8 Symptoms that Tell When a Patient Experiences Drug Withdrawal

A person’s quest for freedom from drugs is not a straightforward journey. Before you even think about the problem of relapse, you first need to overcome a host of drug withdrawal symptoms. The physical symptoms can be severe that the recovering person may not manage without professional help.

Early detection is important, as some patients develop thoughts related to self-harm or physical changes, such as increased heart rate, that impair normal functioning. While the symptoms are observable, you may lack medical knowledge to correctly diagnose whether the manifested body changes are due to drug withdrawal or another physical illness.

What is Drug Withdrawal?

Sustained use of drugs creates mental and physical dependence and tolerance. At this level, the person’s natural balance is off the charts but eventually, the body becomes accustomed to its altered biochemistry.

So when a person abruptly ceases to stop taking drugs, the body reacts. After all, it has adapted to the drug effects for some time.

Withdrawal Symptoms

Different drugs produce different withdrawal symptoms. But generally speaking, you will experience any of the following:

1. Mood Changes

Drugs affect hormones and neurotransmitters that regulate your mood. When either depressant or stimulant is taken out of your system, you experience significant mood changes. You may become easily irritated or angry. Some drugs will elicit depression and lethargy after withdrawal

2. Difficulty Sleeping

Powerful stimulants keep your mind so active that your body clock shifts. Likewise, when you withdraw from using these drugs, your sleeping pattern becomes disrupted once again.

3. Fatigue

Imagine running at high speed every day for a month, then suddenly taking a full stop without cooling down. Energy levels work the same way, and so you feel fatigued (physically and mentally) after prolonged or heightened use of drugs. In some instances, fatigue comes with muscle pain.

4. Restlessness

Having uneasy feelings is common in patients immediately after the cessation of intake. You will have a hard time focusing as your mind is likely bombarded with several thoughts. Your brain, after all, is central to your everyday functioning and the first to be affected by any chemical intake.

5. Tremors

Shaking is a usual reaction to alcohol and powerful stimulants. In some cases, the tremors become so severe that a patient needs medicines to function.

6. Nausea

Your stomach absorbs whatever you ingest. Whether you take large amounts of drugs or quit taking them, your stomach is likely to become upset due to imbalance. You feel discomfort, which is sometimes accompanied by diarrhea and vomiting.

7. Flu

Fever and chills occur in some recovering patients. While over-the-counter medicines help manage these flu symptoms, you are wise to seek professional help to avoid complications.

8. Hallucinations

While rare, some patients do experience hallucinations. When your physical body is heavily compromised and cognitive functioning is impaired, imagining things becomes a possibility.

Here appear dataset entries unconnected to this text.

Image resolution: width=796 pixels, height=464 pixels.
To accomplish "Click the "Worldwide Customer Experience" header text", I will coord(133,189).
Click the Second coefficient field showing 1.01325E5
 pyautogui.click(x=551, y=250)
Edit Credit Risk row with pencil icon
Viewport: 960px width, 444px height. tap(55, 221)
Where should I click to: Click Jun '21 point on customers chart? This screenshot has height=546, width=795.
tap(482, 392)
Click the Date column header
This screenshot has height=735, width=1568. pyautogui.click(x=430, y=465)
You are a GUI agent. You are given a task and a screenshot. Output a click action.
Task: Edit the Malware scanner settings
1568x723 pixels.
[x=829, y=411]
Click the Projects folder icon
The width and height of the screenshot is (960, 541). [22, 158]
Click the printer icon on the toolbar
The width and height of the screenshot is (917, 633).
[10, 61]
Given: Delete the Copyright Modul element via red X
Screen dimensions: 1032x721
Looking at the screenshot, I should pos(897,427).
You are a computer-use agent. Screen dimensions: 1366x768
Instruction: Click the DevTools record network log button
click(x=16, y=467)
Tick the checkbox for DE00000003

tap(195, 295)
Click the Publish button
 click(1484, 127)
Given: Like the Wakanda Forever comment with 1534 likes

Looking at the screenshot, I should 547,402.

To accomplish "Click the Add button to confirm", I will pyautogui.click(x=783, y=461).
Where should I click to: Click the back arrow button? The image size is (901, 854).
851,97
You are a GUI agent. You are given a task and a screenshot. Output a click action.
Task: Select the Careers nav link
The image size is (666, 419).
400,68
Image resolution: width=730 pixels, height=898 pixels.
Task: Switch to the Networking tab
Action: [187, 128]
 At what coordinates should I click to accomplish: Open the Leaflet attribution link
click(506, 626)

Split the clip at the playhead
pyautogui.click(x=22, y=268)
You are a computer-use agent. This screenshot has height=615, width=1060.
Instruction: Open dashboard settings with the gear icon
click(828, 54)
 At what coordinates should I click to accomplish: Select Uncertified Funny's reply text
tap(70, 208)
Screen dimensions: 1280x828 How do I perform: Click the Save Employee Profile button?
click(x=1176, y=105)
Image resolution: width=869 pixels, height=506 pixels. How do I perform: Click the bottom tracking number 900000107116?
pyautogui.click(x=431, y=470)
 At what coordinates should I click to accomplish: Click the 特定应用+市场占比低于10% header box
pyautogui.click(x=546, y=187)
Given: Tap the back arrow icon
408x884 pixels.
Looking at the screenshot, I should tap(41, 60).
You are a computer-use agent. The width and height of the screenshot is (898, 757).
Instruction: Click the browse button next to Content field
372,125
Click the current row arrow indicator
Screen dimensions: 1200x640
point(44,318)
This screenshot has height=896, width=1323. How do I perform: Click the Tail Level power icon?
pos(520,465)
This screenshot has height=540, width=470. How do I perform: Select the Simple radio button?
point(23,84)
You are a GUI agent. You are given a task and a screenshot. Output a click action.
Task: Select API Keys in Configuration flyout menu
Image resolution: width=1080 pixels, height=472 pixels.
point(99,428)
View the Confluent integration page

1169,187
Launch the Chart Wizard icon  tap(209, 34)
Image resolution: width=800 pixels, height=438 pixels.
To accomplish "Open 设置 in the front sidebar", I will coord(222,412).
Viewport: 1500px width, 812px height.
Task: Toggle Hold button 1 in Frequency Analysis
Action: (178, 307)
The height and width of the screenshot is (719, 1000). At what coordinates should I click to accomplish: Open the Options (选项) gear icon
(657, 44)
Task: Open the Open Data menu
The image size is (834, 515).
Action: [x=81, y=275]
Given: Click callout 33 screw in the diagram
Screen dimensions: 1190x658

If not relapse, recovering patients may entertain suicidal thoughts when the symptoms go out of their control.

Management of Symptoms

There is no way to go around drug withdrawal syndrome. A patient has to go through it. Your attending rehabilitation doctor does help you manage the symptoms to avoid unpleasant consequences.

Mild symptoms like mood changes and low energy levels are manageable. But early detection is key to the prevention of severe cases. The danger comes when a person fails to recognize that the symptoms are caused by drug withdrawal as they are too general, and one may not necessarily exhibit all symptoms at once.

Thus, recovering addicts are encouraged to seek treatment from a facility that has a controlled environment and an overseeing medically-trained staff available anytime.

Your doctor may prescribe medicines to help alleviate symptoms. Prescription varies according to drug type, and the dosage depends on a person’s tolerance. The list may include the following: clonidine to reduce heart rate; diazepam to treat anxiety and muscle spasms; and buprenorphine to manage symptoms related to opioid withdrawal.

Coping Strategies

Withdrawal, regardless of the type of drug used, affects a person’s cognitive, physical, and emotional health. Treatment, therefore, needs to be holistic. Besides medication, the patient undergoes counseling, meal planning, water therapy, and even yoga and meditation.

A solid support system is crucial to the success of drug rehabilitation treatment. A patient is fighting the mental cravings during the withdrawal phase, at the same time his or her body is physically weak from the detoxification. During this period, your family, friend, or colleague needs both professional and social help.